## Data section:
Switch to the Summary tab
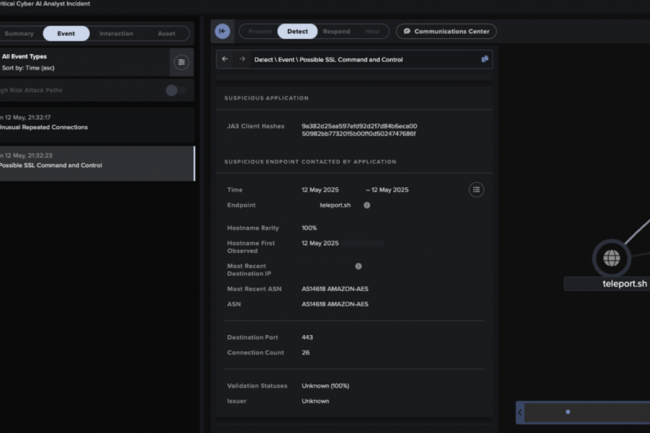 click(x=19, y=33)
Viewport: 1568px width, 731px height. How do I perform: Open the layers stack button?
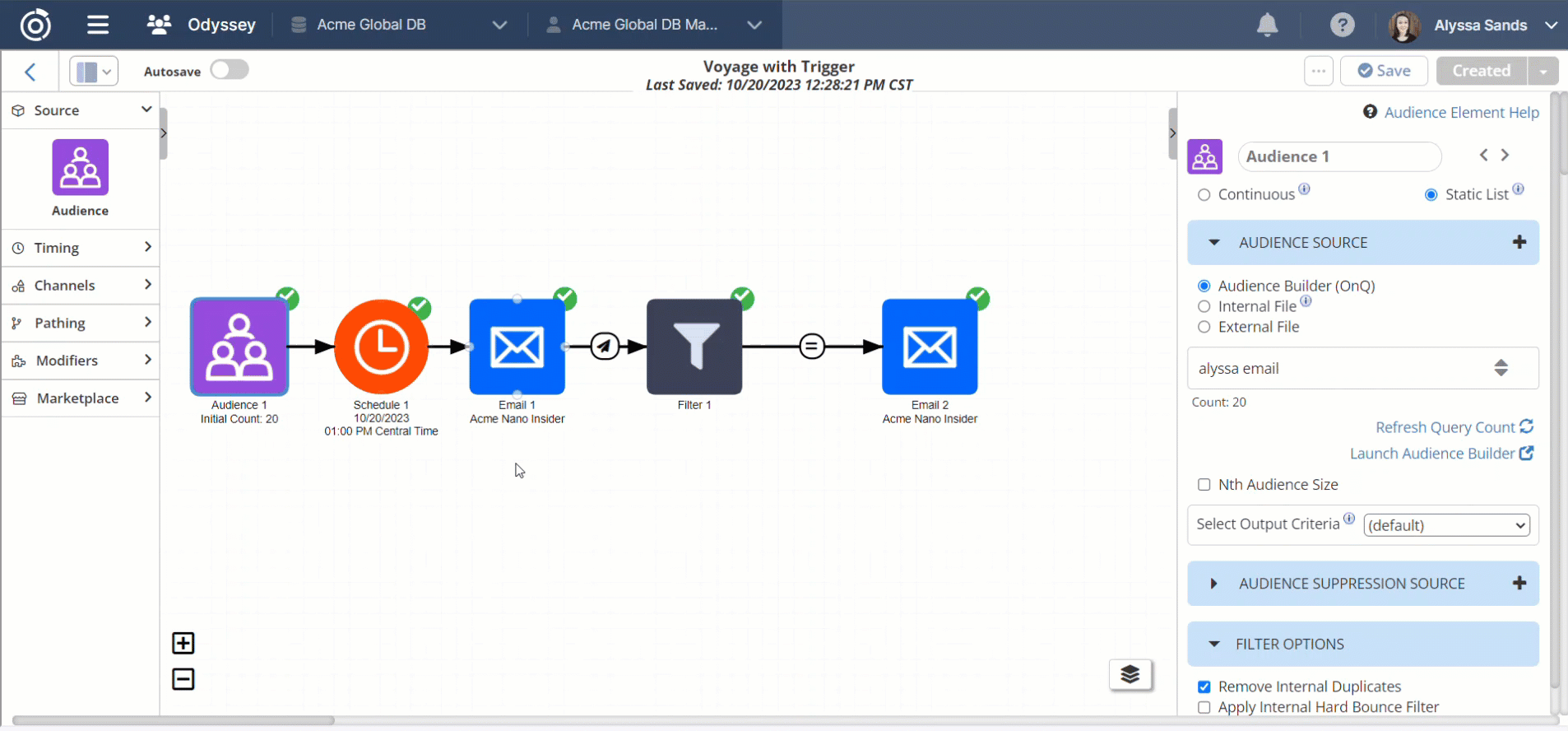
...
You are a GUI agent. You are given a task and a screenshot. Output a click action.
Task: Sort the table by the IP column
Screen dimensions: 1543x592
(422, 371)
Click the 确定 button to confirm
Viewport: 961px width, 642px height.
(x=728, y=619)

## What needs to be done:
Please print the lines above word for word, starting at the one with "Switch to the Summary tab" and ending at the one with "Viewport: 1568px width, 731px", both included, and without any picture.

## Answer to this problem:
Switch to the Summary tab
 click(x=19, y=33)
Viewport: 1568px width, 731px height. How do I perform: Open the layers stack button?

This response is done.